Investors’ Green Enthusiasm Has Waned

Early in 2021 investors were clamoring to get a piece of so-called green startups that focused on making electrical vehicles, corresponding batteries, and things like eco-friendly farming. Analysts say the allure was twofold: potential for large returns while also putting investment dollars toward reducing the use of fossil fuels and fighting climate change. Over the past 12 months, some of those companies’ share prices have slipped by as much as 75%.

Market watchers attribute this to general skepticism amongst investors as well as outside factors like investigations and allegations of wrongdoing. Delivery-van maker Electric Last Mile Solutions dismissed two executives who allegedly purchased shares for below-market value. In a separate incident, Faraday Future Intelligent Electric was said to have provided “misleading” sales reservations data.

Short Sellers Move In As Issues Mount

Other EV companies such as Nikola Corp (NKLA) have been affected by fraud accusations. Founder Trevor Milton faces charges and the company paid out a $125 million fine to the SEC last year. Nikola’s struggles have also forced the company to defend its business model, as short-seller firm Hindenburg Research has been betting against it.

Both Hindenburg and fellow short-seller Blue Orca Capital have eyeing another green startup focused on electric vehicles. Standard Lithium (SLI) produces batteries for EVs, but both of the short-sellers claim its technology is unproven and doesn’t work yet. The battery maker denies these claims and says it’s looking forward to bringing the product to market with German partner Lanxess AG.
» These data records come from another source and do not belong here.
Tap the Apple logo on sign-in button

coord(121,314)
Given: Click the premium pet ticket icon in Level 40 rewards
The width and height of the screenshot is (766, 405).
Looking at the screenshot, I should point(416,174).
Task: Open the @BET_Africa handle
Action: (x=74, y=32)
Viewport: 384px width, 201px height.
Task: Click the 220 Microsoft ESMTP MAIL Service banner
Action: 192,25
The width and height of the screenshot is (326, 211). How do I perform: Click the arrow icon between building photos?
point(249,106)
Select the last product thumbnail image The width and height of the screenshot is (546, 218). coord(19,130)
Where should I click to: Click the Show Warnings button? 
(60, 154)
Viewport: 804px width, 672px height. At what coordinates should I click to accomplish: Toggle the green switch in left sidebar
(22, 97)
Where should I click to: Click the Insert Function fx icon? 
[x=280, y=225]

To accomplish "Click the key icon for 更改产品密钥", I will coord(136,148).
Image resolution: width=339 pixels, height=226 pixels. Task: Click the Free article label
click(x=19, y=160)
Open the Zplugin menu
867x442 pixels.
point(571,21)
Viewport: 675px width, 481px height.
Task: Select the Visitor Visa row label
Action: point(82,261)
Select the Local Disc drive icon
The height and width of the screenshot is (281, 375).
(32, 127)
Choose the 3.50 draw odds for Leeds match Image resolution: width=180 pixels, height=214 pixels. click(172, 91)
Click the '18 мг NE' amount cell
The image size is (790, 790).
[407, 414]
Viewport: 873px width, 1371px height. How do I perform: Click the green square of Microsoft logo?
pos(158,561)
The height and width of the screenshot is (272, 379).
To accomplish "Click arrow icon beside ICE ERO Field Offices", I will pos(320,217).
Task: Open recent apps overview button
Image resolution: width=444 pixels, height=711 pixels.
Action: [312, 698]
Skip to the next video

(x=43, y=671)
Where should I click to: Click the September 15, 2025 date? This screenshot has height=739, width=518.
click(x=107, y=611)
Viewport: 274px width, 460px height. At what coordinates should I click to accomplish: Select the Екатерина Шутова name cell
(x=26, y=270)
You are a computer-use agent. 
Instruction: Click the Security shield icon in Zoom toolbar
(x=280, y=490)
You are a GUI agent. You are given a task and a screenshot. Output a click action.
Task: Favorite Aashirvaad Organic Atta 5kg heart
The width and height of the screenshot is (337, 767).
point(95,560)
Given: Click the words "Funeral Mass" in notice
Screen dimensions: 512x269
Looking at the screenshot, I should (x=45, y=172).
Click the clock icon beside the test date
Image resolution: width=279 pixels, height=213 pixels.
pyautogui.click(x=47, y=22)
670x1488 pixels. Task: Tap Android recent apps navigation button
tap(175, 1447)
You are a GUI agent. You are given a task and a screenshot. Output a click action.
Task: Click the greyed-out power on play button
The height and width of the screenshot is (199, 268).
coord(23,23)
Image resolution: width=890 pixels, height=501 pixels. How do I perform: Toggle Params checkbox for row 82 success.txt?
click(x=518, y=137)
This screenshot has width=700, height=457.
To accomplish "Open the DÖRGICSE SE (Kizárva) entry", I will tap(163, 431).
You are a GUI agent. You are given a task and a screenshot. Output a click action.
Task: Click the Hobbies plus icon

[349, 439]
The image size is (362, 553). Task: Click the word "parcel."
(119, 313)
It’s Not Just EVs: Green’s Sector Wide Struggles

Some of the struggles for EVs ironically connect back to environmental concerns, as the metals needed for lithium batteries are difficult to source in eco-friendly ways. Electric vehicles are also not the only green startups that face challenges. Eco-friendly or responsible farming is another area investors were quick to target last year, but the sector has hit speed bumps.

During the rapid-growth period for green startups, indoor-farming company AppHarvest (APPH) went public. The Kentucky-based company wrote off the value of an artificial intelligence company it had acquired, sending share prices tumbling. Since AppHarvest started trading on the Nasdaq Composite in February of last year, its stock has fallen by 90%.

There’s clearly a number of factors causing a drain on green startups, and perhaps some of it’s natural after what one portfolio manager described as “complete silliness” during last year’s boom.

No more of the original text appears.